Is Status Quo Destiny? China’s Interests in Post-Kim Dynasty Korea
National Asia Research Fellow Sung-Yoon Lee reflected on the dynamics of a post-Kim Dynasty Korean Peninsula in a January 24, 2011, presentation at the Woodrow Wilson International Center for Scholars.
Sung-Yoon Lee is an Adjunct Assistant Professor of International Politics at Tufts University’s Fletcher School of Law and Diplomacy and an Associate in Research at Harvard University’s Korea Institute. Dr. Lee’s recent publications include “Engaging North Korea: The Clouded Legacy of South Korea’s Sunshine Policy” in Asian Outlook (2010) and “Life After Kim: Planning for a Post-Kim Jong Il Korea” in Foreign Policy (2010).
Is it possible to imagine a scenario under which the People’s Republic of China comes to see the continued existence of North Korea (DPRK) not only as unnecessary, but even undesirable? Sung-Yoon Lee, NARP Research Fellow and adjunct assistant professor at the Fletcher School at Tuft’s University, believes so. Noting the rise and fall of states is inherent to international history, Dr. Lee argued at the very least, “the collapse of the DPRK falls within the realm of possibility—within a reasonable degree of possibility.” Indeed, mainstream academic discussion and military planning within South Korea assume such a contingency’s possibility and Dr. Lee reasons this discussion should be encouraged in China, too.
During his talk, Dr. Lee pondered which would be in China’s best interests were a reunification scenario to occur: a capitalist, democratic, open, unified Korea led by Seoul and aligned with the United States; or an autarkic Korea united by war, led by Pyongyang and hostile toward Japan and the United States. Dr. Lee noted China has always considered the Korean Peninsula a vital component of its strategic calculations, even in pre-modern times. But this does not mean that China will back the DPRK in any contingency today.
It is true that China has viewed the existence of the DPRK since the Second World War as a strategic buffer zone. Nevertheless, Dr.

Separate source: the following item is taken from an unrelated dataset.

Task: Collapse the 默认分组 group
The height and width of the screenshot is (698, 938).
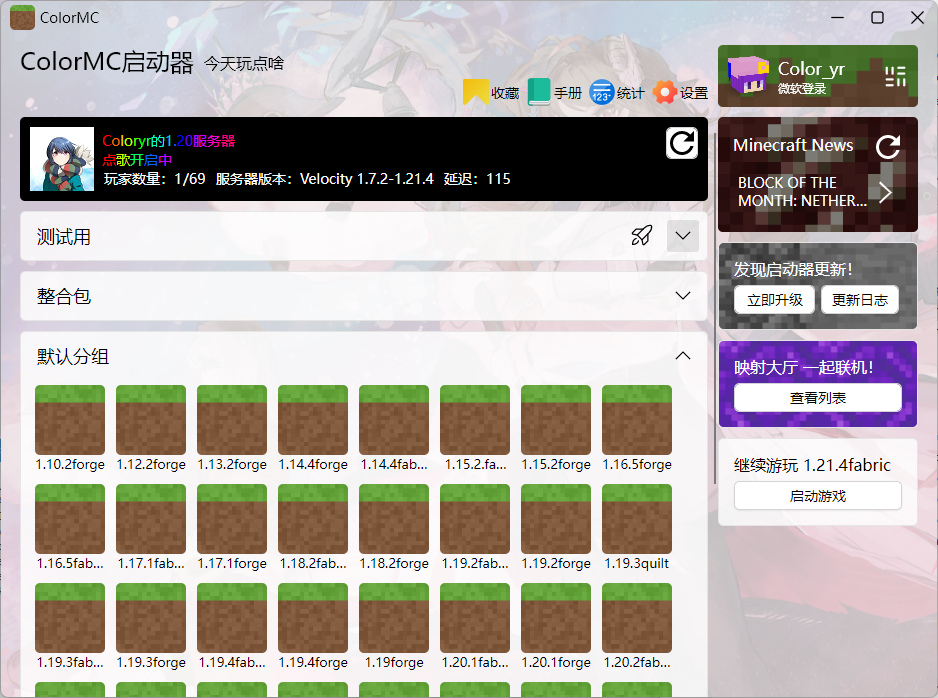Action: [x=683, y=356]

Lee asserts there are signs the status quo may soon change. While any Chinese support for a U.S. policy aimed at toppling the Pyongyang regime is out of the question, Dr. Lee contends Beijing may soon consider scenarios for change in North Korea, if it has not done so already.
Indeed, Pyongyang’s recent brinkmanship means North Korea has become a diplomatic liability to China. Moreover, the more prosperous China becomes and the more it seeks to make a mark on the world as an influential and responsible great power, the less incentive it feels to support North Korea’s gamble with nuclear weapons or its other illicit activities. Dr. Lee maintains China would now hesitate to take action to support the North even after the unlikely event of a first strike on the DPRK by South Korea and the United States. There would be too much at stake to protect a small peripheral ally that is increasingly a pariah on the world stage.
Dr. Lee contends it is both possible and desirable for the United States to begin indirectly engaging Chinese leaders to manage better the North Korean regime’s potential collapse. In the event of collapse, Washington would move swiftly to secure or account for all of North Korea’s weapons of mass destruction stockpiles, potentially bringing U.S. forces close to the Chinese border, where there are a number of North Korean military facilities. In the wake of a contingency in the North, either side could interpret ad hoc decisions by Washington or Beijing as aggressive intentions, exaggerating the threat posed by actual decisions. While Beijing would never agree to discuss plans for a contingency in public, Dr. Lee asserts the United States should begin to approach China through backroom diplomacy and through non-governmental organizations bearing “unofficial” messages to pave the way for more sustained discussion.